Co zrobić żeby się nie narobić a ZAROBIĆ??? Do tego pierwotnego i wciąż (niestety) retorycznego pytania dodaję kolejną część: Co zrobić (...) i poczuć satysfakcję?!

Ot masz ci babo placki, czyli konkurs na najbardziej odjechany i opłacalny zawód lub biznes:)

Moja Top Lista:

1. Naprawiacz złamanych serc

2. Cmentarz dla zwierząt (wtajemniczeni wiedzą kto jest autorem):P

3. Tester najdroższych aut świata

4. Plantacja muchomorów

5. Wydłużacz czasu

6. ...

Dopisujecie swoje pomysły najbardziej potrzebnych i przynoszących zyski zawodów i biznesów. Następnie zrobimy głosowanie na facebooków, która profesja zdobędzie najwięcej fanów, ta zostanie nominowana do otrzymania dotacji z Uni Europejskiej na rozkręcenie biznesu!

It works:)

 

sobotnie popołudnie
27 lutego 2010, 16:05

Jak przeciętny Polak spędza sobotę? Tak, tak je śniadanie w łóżku potem sprząta mieszkanie.
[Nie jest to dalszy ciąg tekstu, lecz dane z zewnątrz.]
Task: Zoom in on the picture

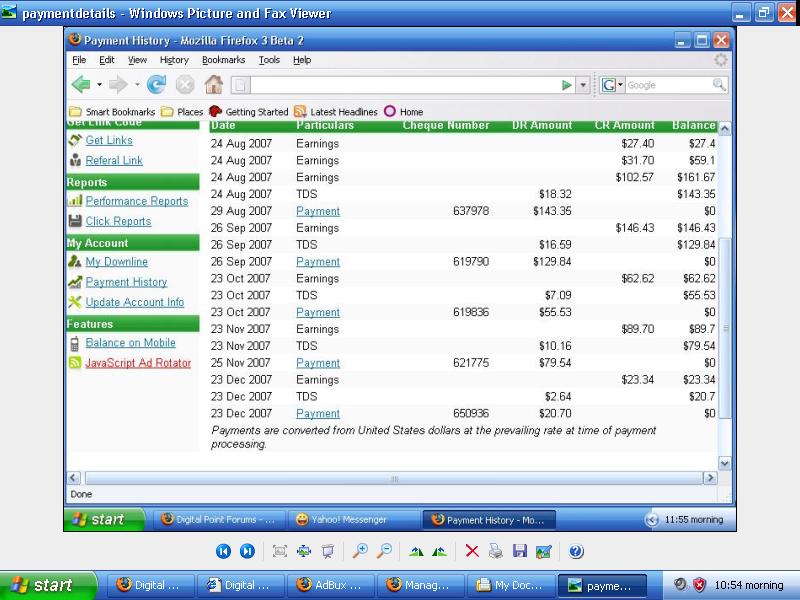Action: click(360, 551)
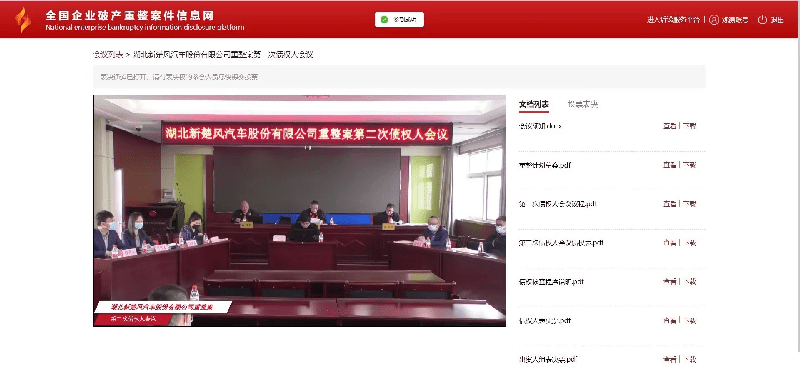Click the power logout icon
Viewport: 800px width, 367px height.
(x=762, y=20)
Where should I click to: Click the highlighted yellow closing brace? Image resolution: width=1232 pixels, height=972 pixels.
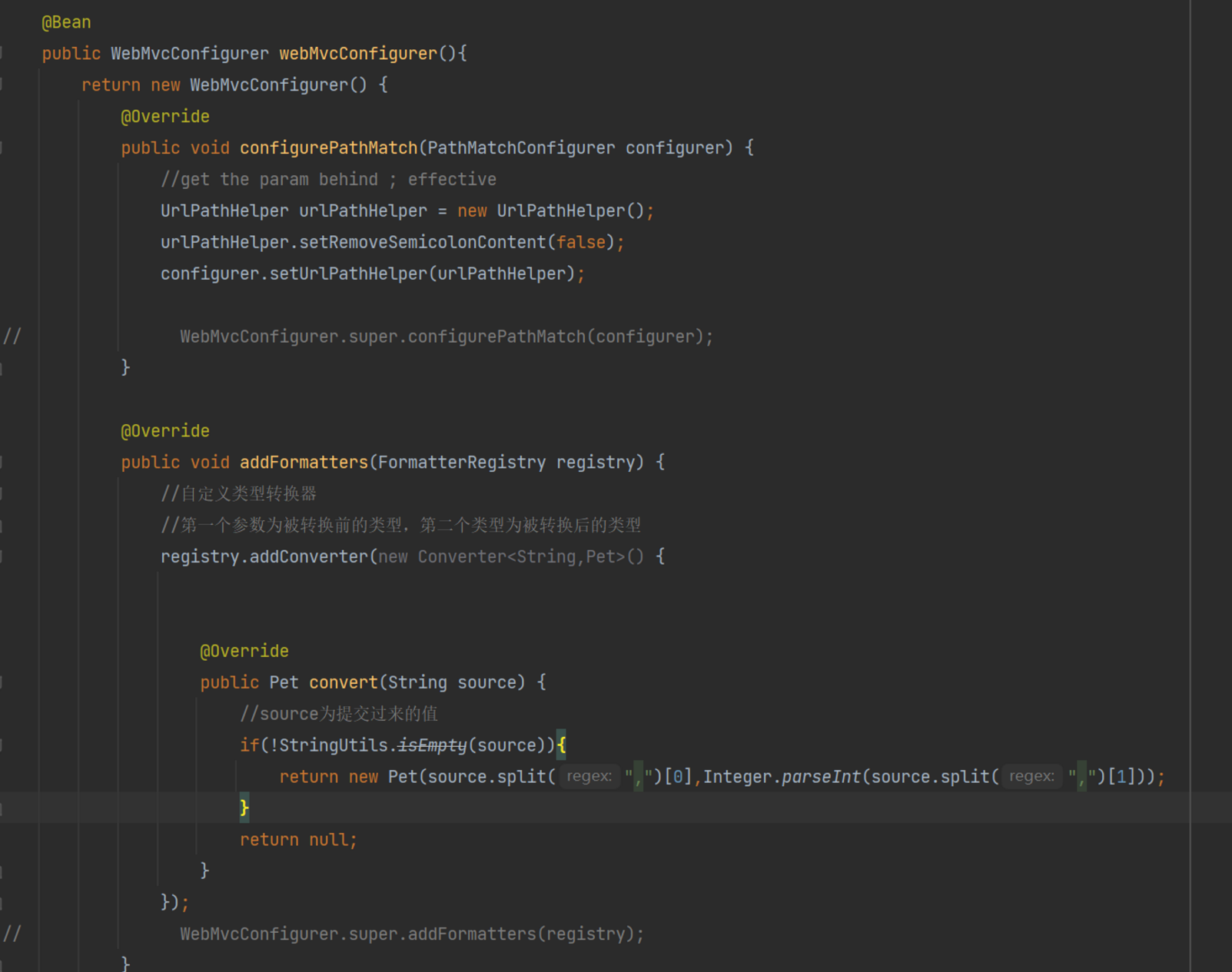244,808
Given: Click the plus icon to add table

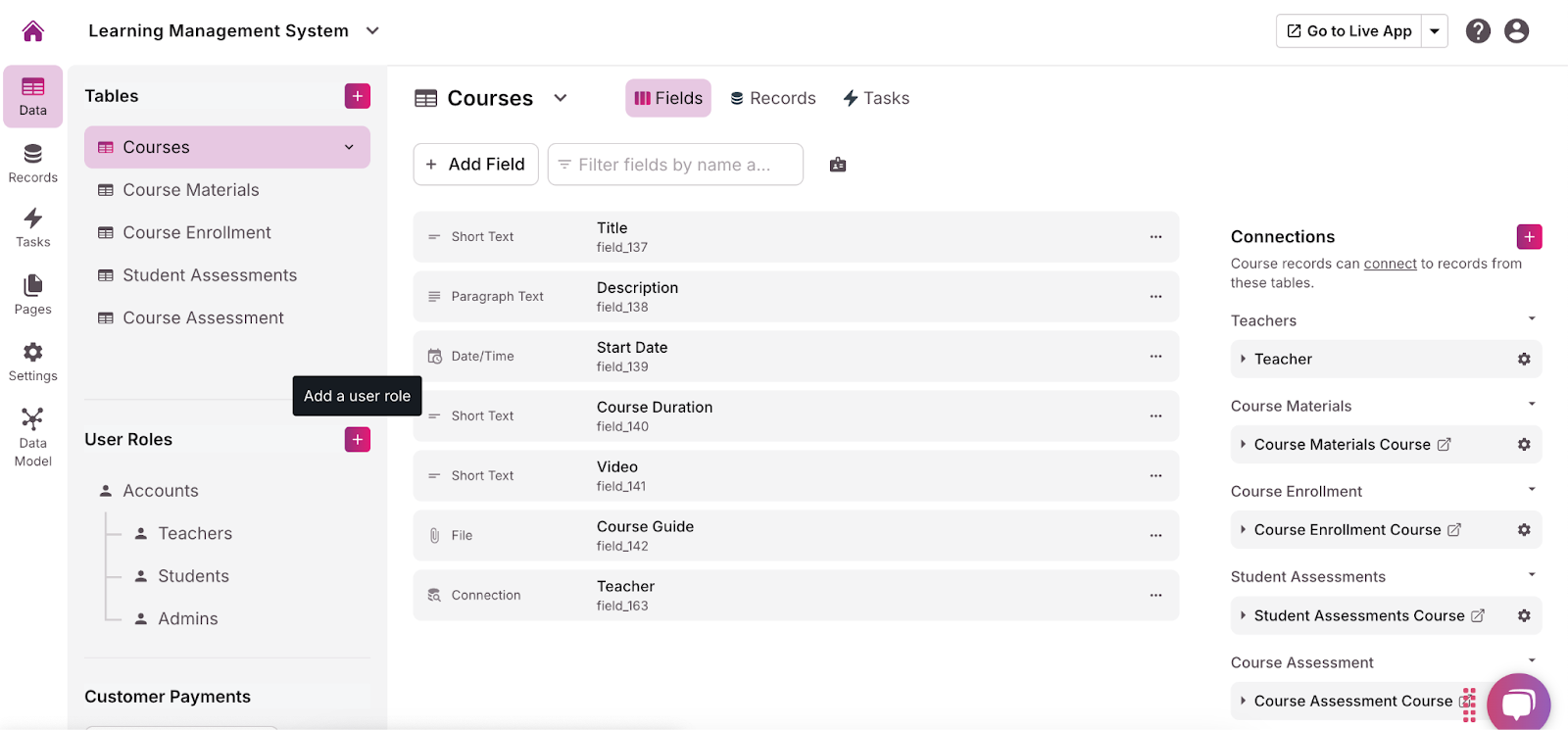Looking at the screenshot, I should point(358,96).
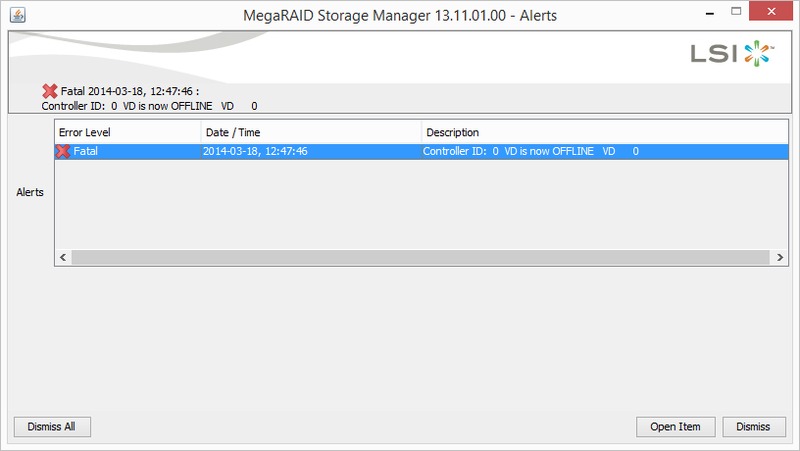Click the Alerts side label

[30, 192]
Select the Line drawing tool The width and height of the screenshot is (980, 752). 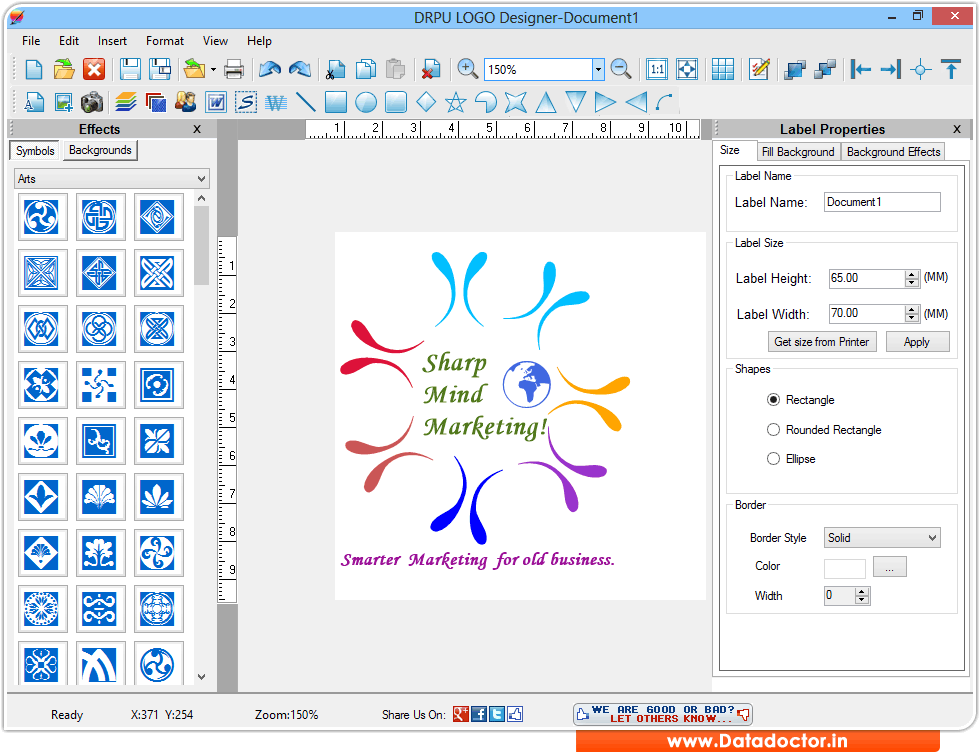pos(306,101)
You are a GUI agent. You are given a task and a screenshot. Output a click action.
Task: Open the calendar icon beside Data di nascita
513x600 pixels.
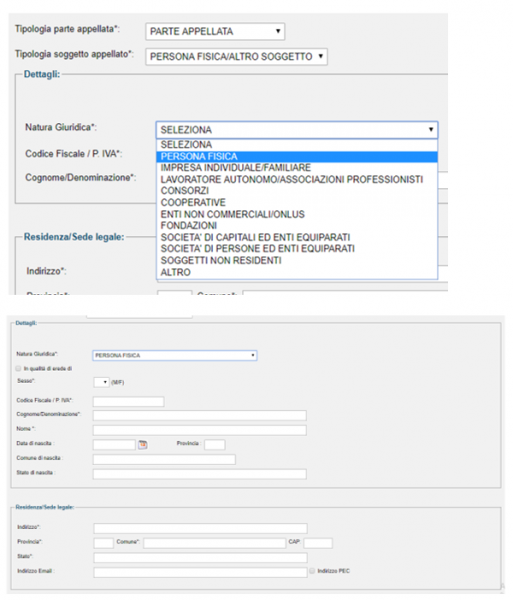(143, 445)
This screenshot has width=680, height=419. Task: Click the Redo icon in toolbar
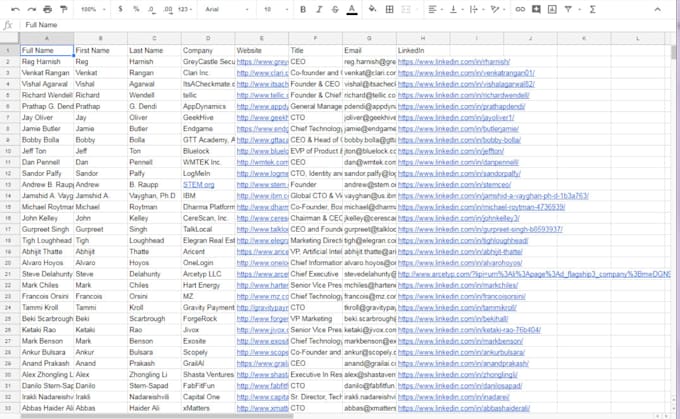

Ze względu na mój czysty patriotyzm ja również w ten sposób rozpoczęłam wolny dzień:) W czystym mieszkanku z pełnym żołądkiem zaczynam sobotnie popłudnie...hmmm

Muszę przyznać, że pisanie o niczym jest prawdziwą sztuką:) A ja z każdym dniem poznaje ją bardziej i głębiej. Dziś jest dzień bez weny twórczej, w mojej głowie siedzi chochlik burząc moje myśli. Chaos i nieporządek rządzą. Jedynym rozwiązanie jest długi spacer na świeżym powietrzu, pośród drzew. Ideałem byłby spacer z psem, ale trzeba mieć psa:/ W tym miejscu pozdrawiam Maxa:*

co w trawie piszczy?
26 lutego 2010, 13:30

Co w trawie piszczy czyli kilka informacji, co słychać na Ochocie?Smile Otóż jest piękna pogoda 5 stopni, lekki wiaterek muska nam policzki, słonko mieni się we włosach, ptaków śpiew otula uszy, jednym słowem WIOSNA. Ludzie idzie wiosna, czujecie???Głupie pytanie, bo każdy ją czuje:) Zresztą nie ma co się dziwić po przeszywających mrozach każda ludzka (i nie tylko) istota pragnie, wręcz pożąda wiosny!! Ba dla mnie mogłoby być już lato, jak szaleć to szaleć:))73

Koniec zabawy w pogodynkę. Na Ochocie od października zamiast kina Ochota mamy, uwaga...ta dam: Och-Teatr! Nowa scena Warszawy zrealizowana jest dzięki inicjatywie fundacji Krystyny Jandy na rzecz kultury, pod kierownictwem Marii Seweryn. Niedługo się tam wybiorę i opowiem jak było i co będzie:)

 

Tatarak - sens istnienia
25 lutego 2010, 15:02

A może trochę kultury? Dokładnie chodzi mi film Tatarak z Krystyną Jandą w reżyserii Andrzeja Wajdy. Chociaż film jest już od prawie roku (premiera światowa - 03.02.2009) to obejrzałam go całkiem niedawno. Zachwycił mnie a jednocześnie zasmucił, a może skłonił do refleksji nad śmiercią i życiem ogólnie. Tatarak to opowieść o dojrzałej kobiecie znudzonej prozą dnia codziennego, która nieoczekiwanie przez znajomość z młodym mężczyzną (mógłby być jej synem) przypomina sobie czym jest miłość również fizyczna. Sceny w pustym pokoju z Krystyną Jandą, która opowiada o własnej prawdziwej historii, chorobie i śmierci męża są bardzo klimatyczne i poruszające. Tragiczna śmierć młodego chłopaka każe zastanowić się nad własnym życiem, które jest tak ulotne...Polecam dla uświadomienia sobie co naprawdę dla nas się liczy!

zaświtało
24 lutego 2010, 23:15

Mam dylemat! Zastanawiam się nad istotą bloga i pamiętnika. Mam wrażenie, że trochę się pogubiłam. Ale zacznę od początku. Jak tylko zaczęłam pisać bloga, mało tego jak tylko ten pomysł zrodził mi się w głowie (wtajemniczeni wiedzą skąd pojawił się on w mojej rozczochranej:) pomyślałam, że po prostu będę pisać o tym, co mi silna na język przyniesie, czy realniej palec wystuka na klawiaturze. Wszystko było jasne, dzień za dniem mijał a mój blog powiększał się o codzienne przemyślenia, aż do tej pory, kiedy to olśniło mnie...czy ja nie pomyliłam bloga z pamiętnikiem??? czy blog nie powinien być tematyczny? hmmm...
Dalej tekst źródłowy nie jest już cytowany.